In your code, my_foo takes ownership of the object created with new Foo(), goes out of scope when addFoo returns, and as it contains the only shared reference, correctly destroys the object.

CodePudding user response：

The code you wrote is correct. But in modern C , you should not be using raw pointers, new and delete unless you have to interoperate with code that does. If you can help it (and if question comments are any indication, you can), use smart pointers all the way through:

#include <iostream>
#include <memory>

class Foo {};

class Bar {
public:
    void addFoo(std::unique_ptr<Foo> foo) {
        auto my_foo = std::shared_ptr<Foo>(std::move(foo));
    }
};

int main() {
    auto bar = Bar();
    bar.addFoo(std::make_unique<Foo>());
    return 0;
}

Above, the addFoo member function receives the pointer as a unique_ptr, and uses std::move to transfer ownership of the pointer from the unique_ptr to the shared_ptr without copying the referent; after constructing the shared_ptr, the unique_ptr is left in an empty state. You could also have addFoo receive a shared_ptr directly, or construct the object in-place inside the member function, as in Evg’s answer.

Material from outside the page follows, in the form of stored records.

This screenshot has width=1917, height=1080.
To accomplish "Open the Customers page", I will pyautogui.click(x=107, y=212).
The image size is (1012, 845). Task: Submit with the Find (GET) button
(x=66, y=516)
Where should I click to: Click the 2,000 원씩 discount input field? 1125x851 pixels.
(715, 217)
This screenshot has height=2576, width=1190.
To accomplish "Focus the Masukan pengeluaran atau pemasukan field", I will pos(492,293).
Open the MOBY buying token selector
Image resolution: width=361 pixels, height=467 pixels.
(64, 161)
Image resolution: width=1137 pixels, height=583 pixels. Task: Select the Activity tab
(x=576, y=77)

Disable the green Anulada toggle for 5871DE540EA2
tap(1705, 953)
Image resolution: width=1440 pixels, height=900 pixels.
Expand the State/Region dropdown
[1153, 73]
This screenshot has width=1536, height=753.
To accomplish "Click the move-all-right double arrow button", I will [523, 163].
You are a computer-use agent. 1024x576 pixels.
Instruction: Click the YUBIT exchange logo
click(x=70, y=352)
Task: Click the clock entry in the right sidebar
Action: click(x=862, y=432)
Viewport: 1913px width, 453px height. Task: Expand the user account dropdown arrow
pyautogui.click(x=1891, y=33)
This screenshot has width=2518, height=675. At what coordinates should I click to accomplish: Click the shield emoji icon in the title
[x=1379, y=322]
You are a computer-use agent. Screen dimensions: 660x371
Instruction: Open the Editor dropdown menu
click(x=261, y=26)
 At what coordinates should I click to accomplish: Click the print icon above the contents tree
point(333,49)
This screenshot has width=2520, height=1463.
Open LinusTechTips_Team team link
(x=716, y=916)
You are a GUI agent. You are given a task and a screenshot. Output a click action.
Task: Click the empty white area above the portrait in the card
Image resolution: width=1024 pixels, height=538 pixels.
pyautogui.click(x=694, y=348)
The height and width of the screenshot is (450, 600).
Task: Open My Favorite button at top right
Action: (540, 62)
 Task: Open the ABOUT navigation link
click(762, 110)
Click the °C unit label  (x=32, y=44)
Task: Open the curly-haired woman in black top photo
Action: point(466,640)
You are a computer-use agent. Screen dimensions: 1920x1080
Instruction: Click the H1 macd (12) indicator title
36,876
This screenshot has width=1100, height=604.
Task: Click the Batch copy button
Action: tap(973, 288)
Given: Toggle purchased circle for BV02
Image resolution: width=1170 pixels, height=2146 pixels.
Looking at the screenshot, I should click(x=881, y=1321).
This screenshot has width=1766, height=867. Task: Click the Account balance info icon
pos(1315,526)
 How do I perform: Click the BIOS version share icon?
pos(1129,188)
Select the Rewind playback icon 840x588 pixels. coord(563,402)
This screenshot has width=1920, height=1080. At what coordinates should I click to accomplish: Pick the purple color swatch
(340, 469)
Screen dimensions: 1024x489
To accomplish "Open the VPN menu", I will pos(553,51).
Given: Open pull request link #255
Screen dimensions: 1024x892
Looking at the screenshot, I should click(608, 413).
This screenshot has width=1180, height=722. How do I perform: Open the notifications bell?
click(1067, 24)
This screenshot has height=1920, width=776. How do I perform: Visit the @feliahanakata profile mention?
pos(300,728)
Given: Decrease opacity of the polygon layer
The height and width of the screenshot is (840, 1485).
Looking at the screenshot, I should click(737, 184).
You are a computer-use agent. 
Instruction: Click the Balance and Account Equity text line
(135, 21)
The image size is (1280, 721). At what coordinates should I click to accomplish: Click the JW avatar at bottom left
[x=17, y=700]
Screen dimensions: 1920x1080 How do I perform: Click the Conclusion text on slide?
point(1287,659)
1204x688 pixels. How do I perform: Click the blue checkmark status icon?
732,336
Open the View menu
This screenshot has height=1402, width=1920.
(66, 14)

Using unique_ptr instead of a raw pointer makes it clear that the method intends to take ownership of the allocation, and encourages callers to use smart pointers themselves, making it less likely they will forget to delete their allocations later.

CodePudding user response：

The correct, c way to do this, would be the following:

#include <iostream>

class Foo{

};

class Bar{
public:
    void addFoo(Foo foo){
        auto my_foo = std::make_shared<Foo>(foo);
    }
    
};

int main() {
    auto bar = Bar();
    bar.addFoo(Foo());
    return 0;
}

This avoids any raw pointers or naked new, and is totally exception safe. Also, std::make_shared introduces some performance benefits. One confusing thing here is that the code seems to be unnecessarily copy the Foo object, however, since C 17, due to Return Value Optimization, (RVO), you are guaranteed to have no copies at all (when passing Foo as an argument to addFoo).

CodePudding user response：

You can create the shared pointer with make_shared. If you want to construct Foo in main (e.g. because you have the paramters available there), then use make_shared at the point of construction and pass the shared_ptr on.

#include <iostream>

class Foo{
    ~Foo() { std::cout << "Foo destructed" << std::endl; }
};

class Bar{
public:
    void addFoo(std::shared_ptr<Foo> foo){
        auto my_foo = foo;
    }        
};

int main() {
    auto bar = Bar();
    bar.addFoo(std::make_shared<Foo>());
    return 0;
}

delete also calls your destructor. You can test, whether the shared pointer destructs your object or whether a delete is needed by printing out a message.